*TRY IT:*
Check every line below for the word "target" and give only the number of lines where it appears.

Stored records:

:::::

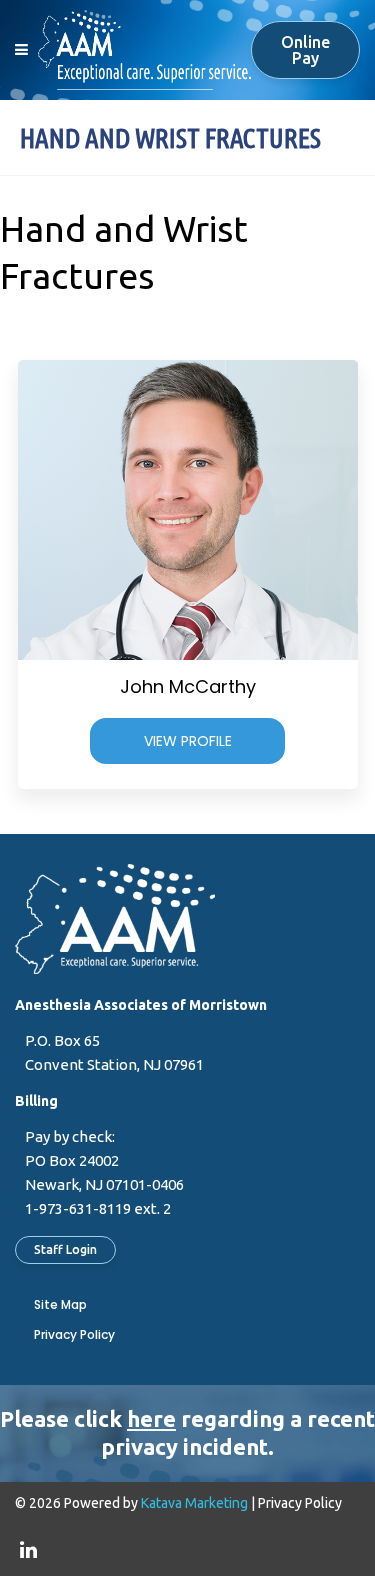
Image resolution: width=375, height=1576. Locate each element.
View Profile (188, 741)
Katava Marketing (194, 1503)
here (151, 1418)
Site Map (60, 1304)
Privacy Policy (74, 1334)
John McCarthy (188, 686)
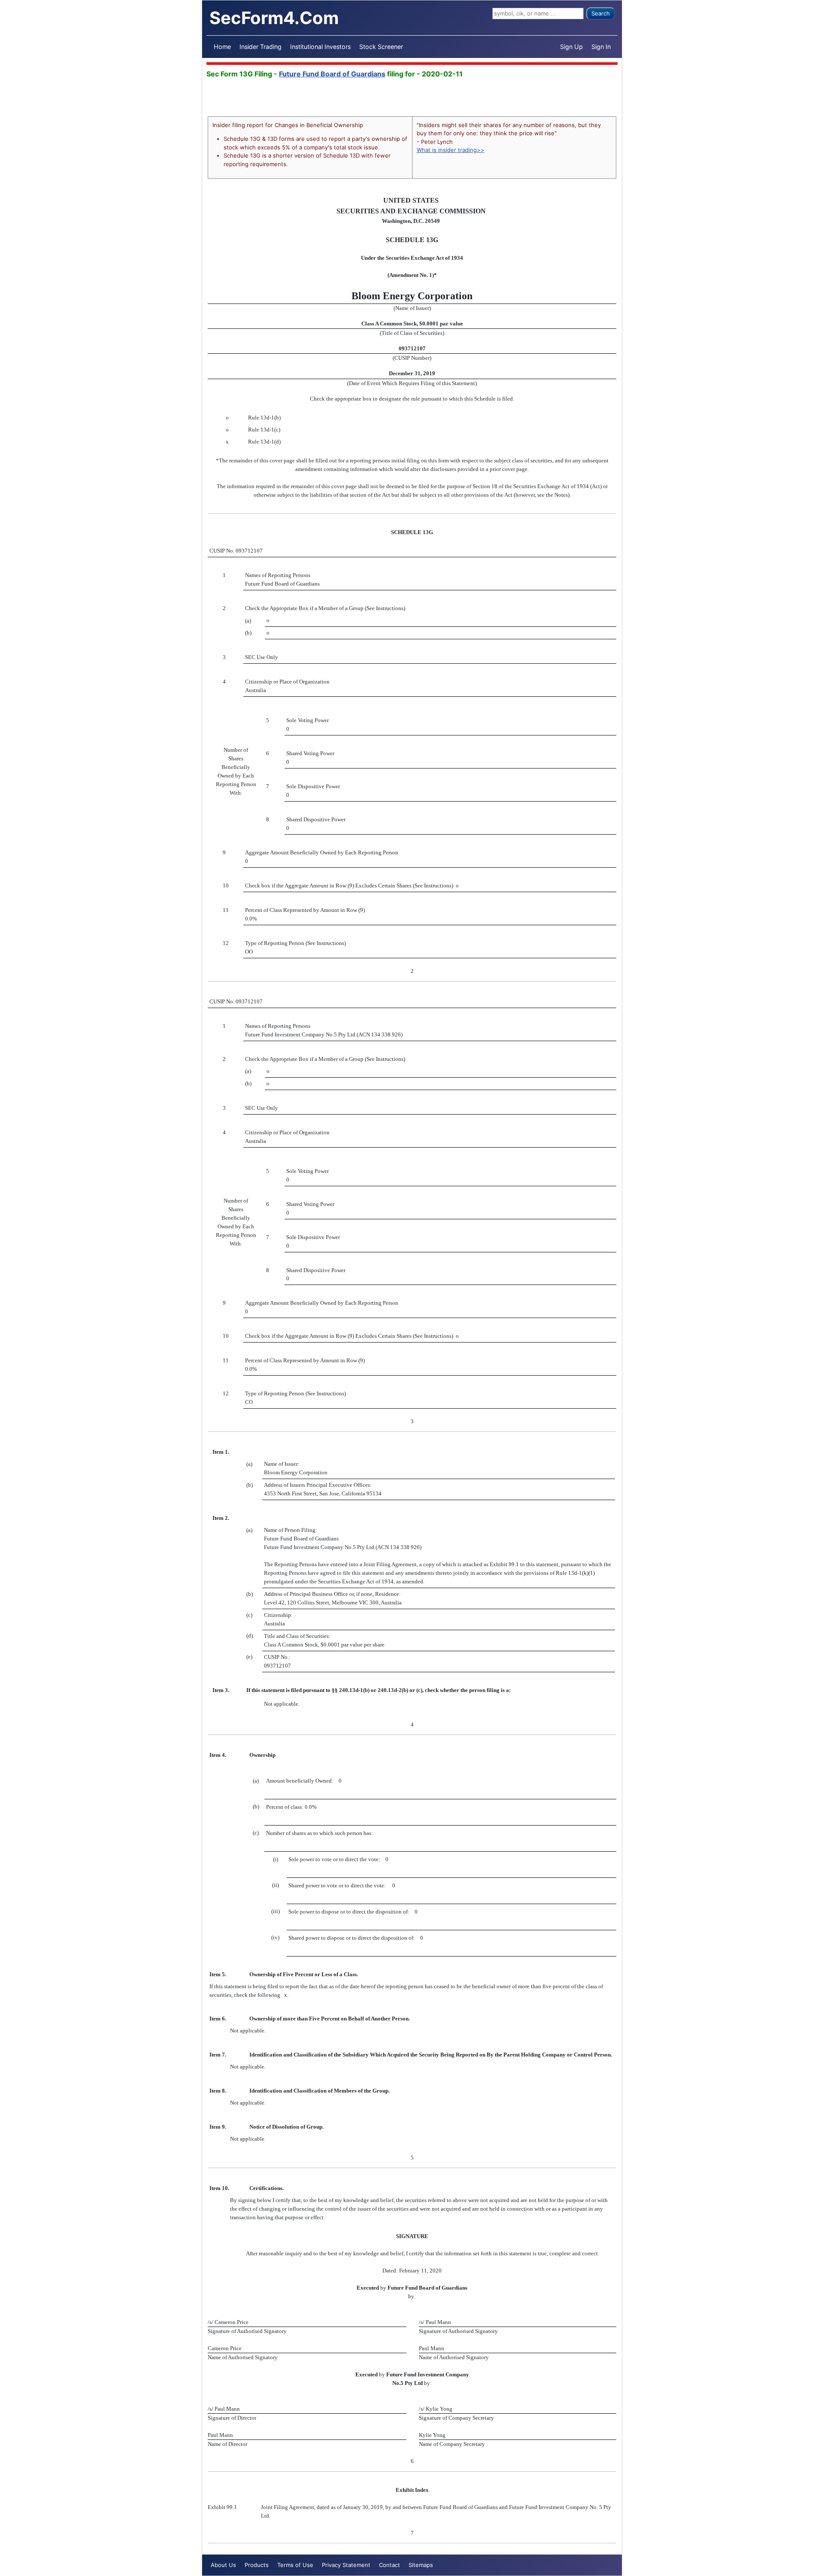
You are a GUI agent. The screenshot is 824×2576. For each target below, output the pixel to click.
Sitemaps (421, 2564)
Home (222, 46)
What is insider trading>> (451, 149)
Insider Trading (260, 46)
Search (600, 13)
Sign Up (571, 46)
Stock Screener (381, 46)
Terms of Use (295, 2564)
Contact (389, 2564)
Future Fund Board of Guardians (332, 74)
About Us (223, 2564)
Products (257, 2564)
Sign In (601, 46)
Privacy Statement (346, 2564)
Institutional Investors (320, 46)
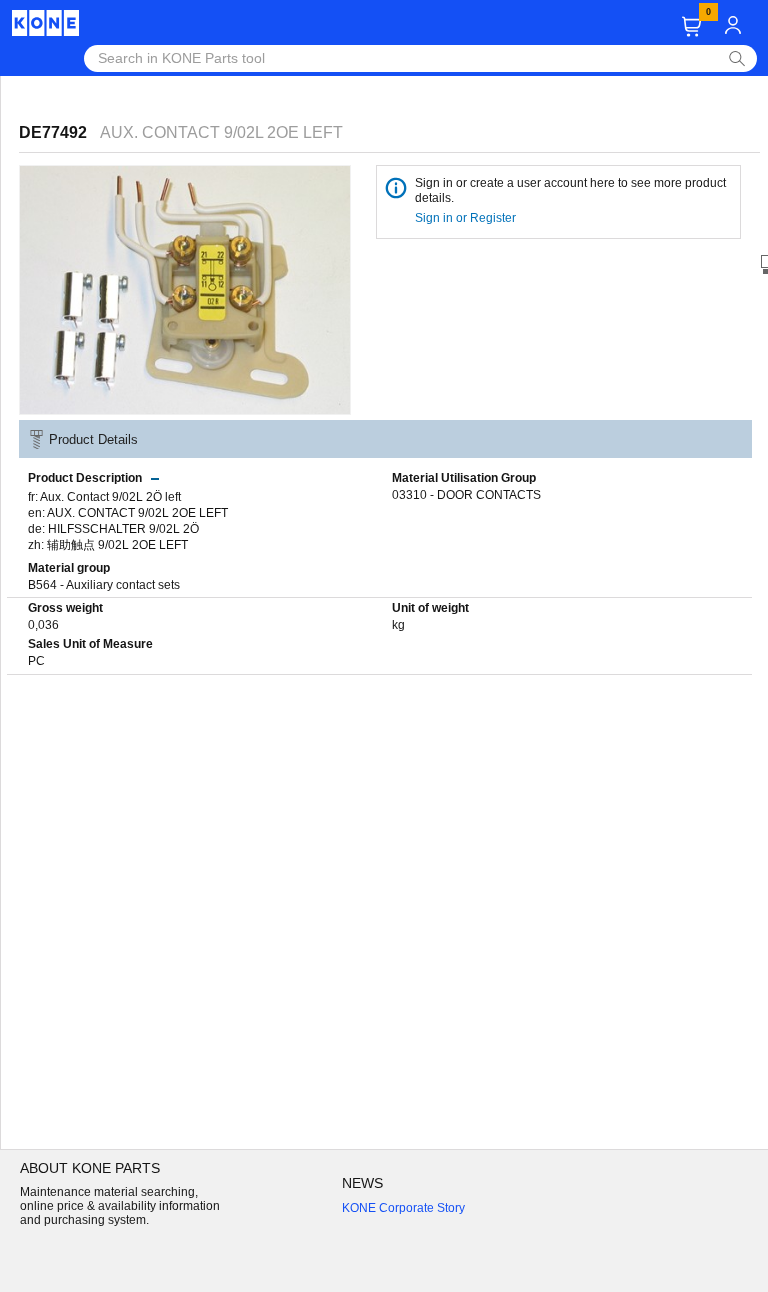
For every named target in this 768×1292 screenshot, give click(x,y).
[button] (691, 26)
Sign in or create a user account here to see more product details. (570, 190)
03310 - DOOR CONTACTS (466, 495)
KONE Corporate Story (403, 1208)
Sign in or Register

:::::

*RESULT OF THIS EXERCISE:*
2